Available on: Jet Life mixtape
Fiend isn’t all that fiendish, as fiends go. As fiends go, he’s far more ”ish” than ”fiend”. If you download Iron Chef expecting Fiend to be some sort of Hitler with Hoez, Blinging Blofeld or Jiving Jeffrey Dahmer then you’ll be disappointed, because Fiend’s current rap persona is rather at odds with his name. He isn’t crazed or evil; he isn’t plotting to blow up the world with nukes or to write a gossip column for The Sun. The most nefarious scheme Fiend has hatched up recently probably involved giving inaccurate directions to a Pizza boy in order to extract a late-delivery deal from him; that or to take more than the requisite handful of Doritos when Curren$y’s absorbed in an episode of American Dad. Fiend the rapper is not a schemer, a butcherer, or a heroine-kidnapping moustache-twiddler: he is a stoner.
Things were different when Fiend started releasing music. This was back in the late ’90s, when Fiend belonged to Master P’s New Orleans notorious gangsta-rap label No Limit. On his No Limit LPs Fiend’s rapping resembled that of label-mate Mystikal (he of “SHAKE YURAHH! WARRJCHH YASEHL!” fame). He was gruff-voiced, furious, rhythmically and dynamically erratic; deliberately, intimidatingly unbalanced, as if barely holding himself back from kicking the mic’s head in or eating it. Fiend really sounded like a fiend back then, like some sort of demon, conjured up from the sweltering swamp heat of the New Orleans streets, itching and straining to escape the ghetto pressure cooker, dancing on the coals with frenetic – and kinetic – energy. No Limit’s in-house producers Beats by The Pound provided the musical paraffin: fizzing, sparking Southern Bounce rhythms and scorching, searingly bright G-Funk synth-lines.

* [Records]
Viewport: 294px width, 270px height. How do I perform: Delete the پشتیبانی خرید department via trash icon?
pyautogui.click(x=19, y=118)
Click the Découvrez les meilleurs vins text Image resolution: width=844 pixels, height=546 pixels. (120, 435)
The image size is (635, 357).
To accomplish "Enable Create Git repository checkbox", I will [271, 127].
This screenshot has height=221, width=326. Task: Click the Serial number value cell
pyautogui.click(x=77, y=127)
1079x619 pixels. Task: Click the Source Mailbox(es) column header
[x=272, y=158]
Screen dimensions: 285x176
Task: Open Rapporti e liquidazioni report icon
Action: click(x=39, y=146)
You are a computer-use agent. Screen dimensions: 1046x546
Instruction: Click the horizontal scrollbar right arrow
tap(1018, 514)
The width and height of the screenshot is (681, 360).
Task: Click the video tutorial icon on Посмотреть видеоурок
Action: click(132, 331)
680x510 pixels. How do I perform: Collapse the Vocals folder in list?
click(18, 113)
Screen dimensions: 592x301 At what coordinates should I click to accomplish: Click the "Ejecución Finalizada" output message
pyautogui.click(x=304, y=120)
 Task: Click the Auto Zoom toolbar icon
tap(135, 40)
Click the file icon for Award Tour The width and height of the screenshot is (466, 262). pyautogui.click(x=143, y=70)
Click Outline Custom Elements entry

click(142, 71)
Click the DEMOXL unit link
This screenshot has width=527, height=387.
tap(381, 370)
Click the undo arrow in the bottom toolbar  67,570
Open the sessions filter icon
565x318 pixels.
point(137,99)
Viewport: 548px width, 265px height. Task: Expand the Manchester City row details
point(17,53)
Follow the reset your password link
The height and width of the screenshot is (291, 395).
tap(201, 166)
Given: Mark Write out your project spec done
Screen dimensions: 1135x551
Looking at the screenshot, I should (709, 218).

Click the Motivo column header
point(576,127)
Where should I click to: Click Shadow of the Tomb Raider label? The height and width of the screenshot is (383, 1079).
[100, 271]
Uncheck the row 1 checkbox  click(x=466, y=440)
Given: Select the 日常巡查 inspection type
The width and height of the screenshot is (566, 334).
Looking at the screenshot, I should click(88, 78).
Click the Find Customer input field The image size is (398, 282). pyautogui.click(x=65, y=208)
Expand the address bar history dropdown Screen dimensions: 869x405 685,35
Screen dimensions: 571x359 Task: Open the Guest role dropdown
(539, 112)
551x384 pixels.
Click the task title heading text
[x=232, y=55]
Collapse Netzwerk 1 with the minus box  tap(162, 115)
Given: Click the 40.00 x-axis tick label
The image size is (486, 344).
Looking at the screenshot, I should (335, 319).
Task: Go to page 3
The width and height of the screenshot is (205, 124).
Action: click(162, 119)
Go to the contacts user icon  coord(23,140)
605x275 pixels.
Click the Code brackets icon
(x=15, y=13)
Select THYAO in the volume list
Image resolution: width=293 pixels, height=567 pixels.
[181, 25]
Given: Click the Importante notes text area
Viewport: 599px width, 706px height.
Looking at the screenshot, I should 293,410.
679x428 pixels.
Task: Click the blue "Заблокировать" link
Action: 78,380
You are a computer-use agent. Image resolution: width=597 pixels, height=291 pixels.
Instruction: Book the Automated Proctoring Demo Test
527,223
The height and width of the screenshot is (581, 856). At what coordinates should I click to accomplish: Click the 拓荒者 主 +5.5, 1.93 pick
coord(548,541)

* [GOALS]
**a.** Based on the Fiend review, say whether each statement agrees with the text, answering yes or no and quoting the deciding words: (i) Fiend belonged to No Limit in the late ’90s. (ii) Fiend's current rap persona is crazed and evil. (iii) Beats by The Pound were No Limit's in-house producers.
**b.** Render this sentence from the Fiend review in Spanish: "Things were different when Fiend started releasing music."
**c.** Write down the stretch of the Fiend review from "Available on: Jet" through "is a stoner.".

* [RESPONSES BY TASK]
**a.**
(i) Yes: "This was back in the late ’90s, when Fiend belonged to Master P’s New Orleans notorious gangsta-rap label No Limit."
(ii) No: "He isn’t crazed or evil"
(iii) Yes: "No Limit’s in-house producers Beats by The Pound provided the musical paraffin"

**b.** Las cosas eran distintas cuando Fiend empezó a sacar música.

**c.**
Available on: Jet Life mixtape
Fiend isn’t all that fiendish, as fiends go. As fiends go, he’s far more ”ish” than ”fiend”. If you download Iron Chef expecting Fiend to be some sort of Hitler with Hoez, Blinging Blofeld or Jiving Jeffrey Dahmer then you’ll be disappointed, because Fiend’s current rap persona is rather at odds with his name. He isn’t crazed or evil; he isn’t plotting to blow up the world with nukes or to write a gossip column for The Sun. The most nefarious scheme Fiend has hatched up recently probably involved giving inaccurate directions to a Pizza boy in order to extract a late-delivery deal from him; that or to take more than the requisite handful of Doritos when Curren$y’s absorbed in an episode of American Dad. Fiend the rapper is not a schemer, a butcherer, or a heroine-kidnapping moustache-twiddler: he is a stoner.